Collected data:
####################
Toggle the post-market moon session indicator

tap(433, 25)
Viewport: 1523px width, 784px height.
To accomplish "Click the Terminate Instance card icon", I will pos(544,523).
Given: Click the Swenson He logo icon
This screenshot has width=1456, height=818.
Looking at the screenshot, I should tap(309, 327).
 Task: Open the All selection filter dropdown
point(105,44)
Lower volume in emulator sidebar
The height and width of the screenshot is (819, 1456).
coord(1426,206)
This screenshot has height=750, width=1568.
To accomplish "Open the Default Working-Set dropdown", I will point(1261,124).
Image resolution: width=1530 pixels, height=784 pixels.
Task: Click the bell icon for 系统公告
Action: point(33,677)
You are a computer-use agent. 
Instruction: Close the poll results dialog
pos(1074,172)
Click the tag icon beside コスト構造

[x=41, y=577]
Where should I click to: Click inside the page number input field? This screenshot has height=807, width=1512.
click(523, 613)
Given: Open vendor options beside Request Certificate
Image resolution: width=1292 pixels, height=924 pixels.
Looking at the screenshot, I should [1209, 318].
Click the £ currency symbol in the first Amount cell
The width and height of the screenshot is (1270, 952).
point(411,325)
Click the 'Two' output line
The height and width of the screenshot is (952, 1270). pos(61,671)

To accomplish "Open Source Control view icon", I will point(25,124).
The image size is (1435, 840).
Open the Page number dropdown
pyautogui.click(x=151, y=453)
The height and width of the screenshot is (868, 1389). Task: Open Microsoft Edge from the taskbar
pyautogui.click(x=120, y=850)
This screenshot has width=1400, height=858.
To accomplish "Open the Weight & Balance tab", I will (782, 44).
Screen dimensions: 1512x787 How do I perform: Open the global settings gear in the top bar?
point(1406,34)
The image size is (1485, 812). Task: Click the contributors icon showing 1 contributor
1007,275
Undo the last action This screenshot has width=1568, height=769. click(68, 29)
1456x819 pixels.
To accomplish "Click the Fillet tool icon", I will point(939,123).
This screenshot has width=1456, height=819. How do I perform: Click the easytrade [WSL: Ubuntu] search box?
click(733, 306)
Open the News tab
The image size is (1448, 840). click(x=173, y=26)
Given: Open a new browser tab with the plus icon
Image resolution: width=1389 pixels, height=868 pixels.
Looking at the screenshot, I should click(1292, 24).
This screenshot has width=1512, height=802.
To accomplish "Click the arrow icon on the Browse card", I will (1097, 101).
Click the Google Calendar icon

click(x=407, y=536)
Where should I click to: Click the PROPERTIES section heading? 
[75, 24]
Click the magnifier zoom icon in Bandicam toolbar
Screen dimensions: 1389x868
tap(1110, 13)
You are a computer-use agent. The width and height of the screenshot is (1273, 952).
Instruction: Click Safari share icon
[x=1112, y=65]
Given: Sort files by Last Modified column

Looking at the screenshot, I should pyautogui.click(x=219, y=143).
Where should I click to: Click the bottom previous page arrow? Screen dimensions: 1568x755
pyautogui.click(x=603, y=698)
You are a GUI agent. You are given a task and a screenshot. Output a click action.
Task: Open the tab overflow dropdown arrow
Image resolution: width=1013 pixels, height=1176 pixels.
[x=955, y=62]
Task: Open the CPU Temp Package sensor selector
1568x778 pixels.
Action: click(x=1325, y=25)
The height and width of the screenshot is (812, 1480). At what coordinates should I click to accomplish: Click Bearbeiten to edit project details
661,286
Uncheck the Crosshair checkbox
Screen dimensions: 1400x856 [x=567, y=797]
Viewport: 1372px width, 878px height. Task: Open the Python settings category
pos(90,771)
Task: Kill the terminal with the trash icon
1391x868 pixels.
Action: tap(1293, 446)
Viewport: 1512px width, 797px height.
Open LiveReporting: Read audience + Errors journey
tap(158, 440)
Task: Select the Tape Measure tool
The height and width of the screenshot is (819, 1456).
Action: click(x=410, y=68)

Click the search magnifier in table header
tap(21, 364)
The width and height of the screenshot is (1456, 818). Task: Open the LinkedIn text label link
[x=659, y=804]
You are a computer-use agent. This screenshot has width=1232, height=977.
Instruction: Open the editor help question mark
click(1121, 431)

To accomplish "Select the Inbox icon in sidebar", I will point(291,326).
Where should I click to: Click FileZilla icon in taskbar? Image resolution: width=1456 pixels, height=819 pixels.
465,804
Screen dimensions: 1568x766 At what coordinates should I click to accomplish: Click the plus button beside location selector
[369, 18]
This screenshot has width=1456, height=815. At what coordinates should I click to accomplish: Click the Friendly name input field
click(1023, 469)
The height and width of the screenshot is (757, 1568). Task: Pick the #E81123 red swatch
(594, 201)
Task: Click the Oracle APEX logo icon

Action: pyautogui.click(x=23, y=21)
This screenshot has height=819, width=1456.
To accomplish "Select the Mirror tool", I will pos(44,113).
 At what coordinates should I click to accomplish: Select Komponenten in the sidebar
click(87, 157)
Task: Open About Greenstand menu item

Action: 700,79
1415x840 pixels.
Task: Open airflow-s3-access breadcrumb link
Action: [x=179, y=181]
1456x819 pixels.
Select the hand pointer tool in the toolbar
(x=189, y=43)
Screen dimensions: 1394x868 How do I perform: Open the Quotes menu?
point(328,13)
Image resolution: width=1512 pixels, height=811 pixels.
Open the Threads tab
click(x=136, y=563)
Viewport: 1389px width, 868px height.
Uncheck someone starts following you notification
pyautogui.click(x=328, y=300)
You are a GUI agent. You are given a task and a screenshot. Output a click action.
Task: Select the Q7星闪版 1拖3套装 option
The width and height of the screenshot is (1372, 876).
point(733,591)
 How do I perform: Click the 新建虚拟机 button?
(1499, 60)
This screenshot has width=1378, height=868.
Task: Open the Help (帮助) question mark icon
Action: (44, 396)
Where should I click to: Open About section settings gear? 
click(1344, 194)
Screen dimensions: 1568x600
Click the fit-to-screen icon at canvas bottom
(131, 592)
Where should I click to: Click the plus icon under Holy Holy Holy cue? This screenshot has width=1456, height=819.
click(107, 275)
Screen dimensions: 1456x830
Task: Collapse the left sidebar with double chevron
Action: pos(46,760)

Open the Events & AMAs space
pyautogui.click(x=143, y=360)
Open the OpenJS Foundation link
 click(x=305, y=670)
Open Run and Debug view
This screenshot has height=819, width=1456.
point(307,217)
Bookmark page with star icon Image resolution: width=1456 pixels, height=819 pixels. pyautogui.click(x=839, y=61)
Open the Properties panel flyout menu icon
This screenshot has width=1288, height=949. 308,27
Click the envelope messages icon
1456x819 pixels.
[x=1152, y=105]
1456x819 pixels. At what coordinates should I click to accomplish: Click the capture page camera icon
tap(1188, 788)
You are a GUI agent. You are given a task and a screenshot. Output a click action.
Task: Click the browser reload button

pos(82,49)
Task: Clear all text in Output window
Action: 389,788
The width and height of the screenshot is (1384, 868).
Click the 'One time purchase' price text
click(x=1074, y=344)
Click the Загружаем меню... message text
####################
__TASK DETAILS__. Each record above should be transcribed exactly.

__EXERCISE SOLUTION__.
Toggle the post-market moon session indicator

tap(433, 25)
Viewport: 1523px width, 784px height.
To accomplish "Click the Terminate Instance card icon", I will pos(544,523).
Given: Click the Swenson He logo icon
This screenshot has width=1456, height=818.
Looking at the screenshot, I should tap(309, 327).
 Task: Open the All selection filter dropdown
point(105,44)
Lower volume in emulator sidebar
The height and width of the screenshot is (819, 1456).
coord(1426,206)
This screenshot has height=750, width=1568.
To accomplish "Open the Default Working-Set dropdown", I will point(1261,124).
Image resolution: width=1530 pixels, height=784 pixels.
Task: Click the bell icon for 系统公告
Action: point(33,677)
You are a computer-use agent. 
Instruction: Close the poll results dialog
pos(1074,172)
Click the tag icon beside コスト構造

[x=41, y=577]
Where should I click to: Click inside the page number input field? This screenshot has height=807, width=1512.
click(523, 613)
Given: Open vendor options beside Request Certificate
Image resolution: width=1292 pixels, height=924 pixels.
Looking at the screenshot, I should [1209, 318].
Click the £ currency symbol in the first Amount cell
The width and height of the screenshot is (1270, 952).
point(411,325)
Click the 'Two' output line
The height and width of the screenshot is (952, 1270). pos(61,671)

To accomplish "Open Source Control view icon", I will point(25,124).
The image size is (1435, 840).
Open the Page number dropdown
pyautogui.click(x=151, y=453)
The height and width of the screenshot is (868, 1389). Task: Open Microsoft Edge from the taskbar
pyautogui.click(x=120, y=850)
This screenshot has width=1400, height=858.
To accomplish "Open the Weight & Balance tab", I will (782, 44).
Screen dimensions: 1512x787 How do I perform: Open the global settings gear in the top bar?
point(1406,34)
The image size is (1485, 812). Task: Click the contributors icon showing 1 contributor
1007,275
Undo the last action This screenshot has width=1568, height=769. click(68, 29)
1456x819 pixels.
To accomplish "Click the Fillet tool icon", I will point(939,123).
This screenshot has width=1456, height=819. How do I perform: Click the easytrade [WSL: Ubuntu] search box?
click(733, 306)
Open the News tab
The image size is (1448, 840). click(x=173, y=26)
Given: Open a new browser tab with the plus icon
Image resolution: width=1389 pixels, height=868 pixels.
Looking at the screenshot, I should click(1292, 24).
This screenshot has width=1512, height=802.
To accomplish "Click the arrow icon on the Browse card", I will (1097, 101).
Click the Google Calendar icon

click(x=407, y=536)
Where should I click to: Click the PROPERTIES section heading? 
[75, 24]
Click the magnifier zoom icon in Bandicam toolbar
Screen dimensions: 1389x868
tap(1110, 13)
You are a computer-use agent. The width and height of the screenshot is (1273, 952).
Instruction: Click Safari share icon
[x=1112, y=65]
Given: Sort files by Last Modified column

Looking at the screenshot, I should pyautogui.click(x=219, y=143).
Where should I click to: Click the bottom previous page arrow? Screen dimensions: 1568x755
pyautogui.click(x=603, y=698)
You are a GUI agent. You are given a task and a screenshot. Output a click action.
Task: Open the tab overflow dropdown arrow
Image resolution: width=1013 pixels, height=1176 pixels.
[x=955, y=62]
Task: Open the CPU Temp Package sensor selector
1568x778 pixels.
Action: click(x=1325, y=25)
The height and width of the screenshot is (812, 1480). At what coordinates should I click to accomplish: Click Bearbeiten to edit project details
661,286
Uncheck the Crosshair checkbox
Screen dimensions: 1400x856 [x=567, y=797]
Viewport: 1372px width, 878px height. Task: Open the Python settings category
pos(90,771)
Task: Kill the terminal with the trash icon
1391x868 pixels.
Action: tap(1293, 446)
Viewport: 1512px width, 797px height.
Open LiveReporting: Read audience + Errors journey
tap(158, 440)
Task: Select the Tape Measure tool
The height and width of the screenshot is (819, 1456).
Action: click(x=410, y=68)

Click the search magnifier in table header
tap(21, 364)
The width and height of the screenshot is (1456, 818). Task: Open the LinkedIn text label link
[x=659, y=804]
You are a computer-use agent. This screenshot has width=1232, height=977.
Instruction: Open the editor help question mark
click(1121, 431)

To accomplish "Select the Inbox icon in sidebar", I will point(291,326).
Where should I click to: Click FileZilla icon in taskbar? Image resolution: width=1456 pixels, height=819 pixels.
465,804
Screen dimensions: 1568x766 At what coordinates should I click to accomplish: Click the plus button beside location selector
[369, 18]
This screenshot has width=1456, height=815. At what coordinates should I click to accomplish: Click the Friendly name input field
click(1023, 469)
The height and width of the screenshot is (757, 1568). Task: Pick the #E81123 red swatch
(594, 201)
Task: Click the Oracle APEX logo icon

Action: pyautogui.click(x=23, y=21)
This screenshot has height=819, width=1456.
To accomplish "Select the Mirror tool", I will pos(44,113).
 At what coordinates should I click to accomplish: Select Komponenten in the sidebar
click(87, 157)
Task: Open About Greenstand menu item

Action: 700,79
1415x840 pixels.
Task: Open airflow-s3-access breadcrumb link
Action: [x=179, y=181]
1456x819 pixels.
Select the hand pointer tool in the toolbar
(x=189, y=43)
Screen dimensions: 1394x868 How do I perform: Open the Quotes menu?
point(328,13)
Image resolution: width=1512 pixels, height=811 pixels.
Open the Threads tab
click(x=136, y=563)
Viewport: 1389px width, 868px height.
Uncheck someone starts following you notification
pyautogui.click(x=328, y=300)
You are a GUI agent. You are given a task and a screenshot. Output a click action.
Task: Select the Q7星闪版 1拖3套装 option
The width and height of the screenshot is (1372, 876).
point(733,591)
 How do I perform: Click the 新建虚拟机 button?
(1499, 60)
This screenshot has width=1378, height=868.
Task: Open the Help (帮助) question mark icon
Action: (44, 396)
Where should I click to: Open About section settings gear? 
click(1344, 194)
Screen dimensions: 1568x600
Click the fit-to-screen icon at canvas bottom
(131, 592)
Where should I click to: Click the plus icon under Holy Holy Holy cue? This screenshot has width=1456, height=819.
click(107, 275)
Screen dimensions: 1456x830
Task: Collapse the left sidebar with double chevron
Action: pos(46,760)

Open the Events & AMAs space
pyautogui.click(x=143, y=360)
Open the OpenJS Foundation link
 click(x=305, y=670)
Open Run and Debug view
This screenshot has height=819, width=1456.
point(307,217)
Bookmark page with star icon Image resolution: width=1456 pixels, height=819 pixels. pyautogui.click(x=839, y=61)
Open the Properties panel flyout menu icon
This screenshot has width=1288, height=949. 308,27
Click the envelope messages icon
1456x819 pixels.
[x=1152, y=105]
1456x819 pixels. At what coordinates should I click to accomplish: Click the capture page camera icon
tap(1188, 788)
You are a GUI agent. You are given a task and a screenshot. Output a click action.
Task: Click the browser reload button

pos(82,49)
Task: Clear all text in Output window
Action: 389,788
The width and height of the screenshot is (1384, 868).
Click the 'One time purchase' price text
click(x=1074, y=344)
Click the Загружаем меню... message text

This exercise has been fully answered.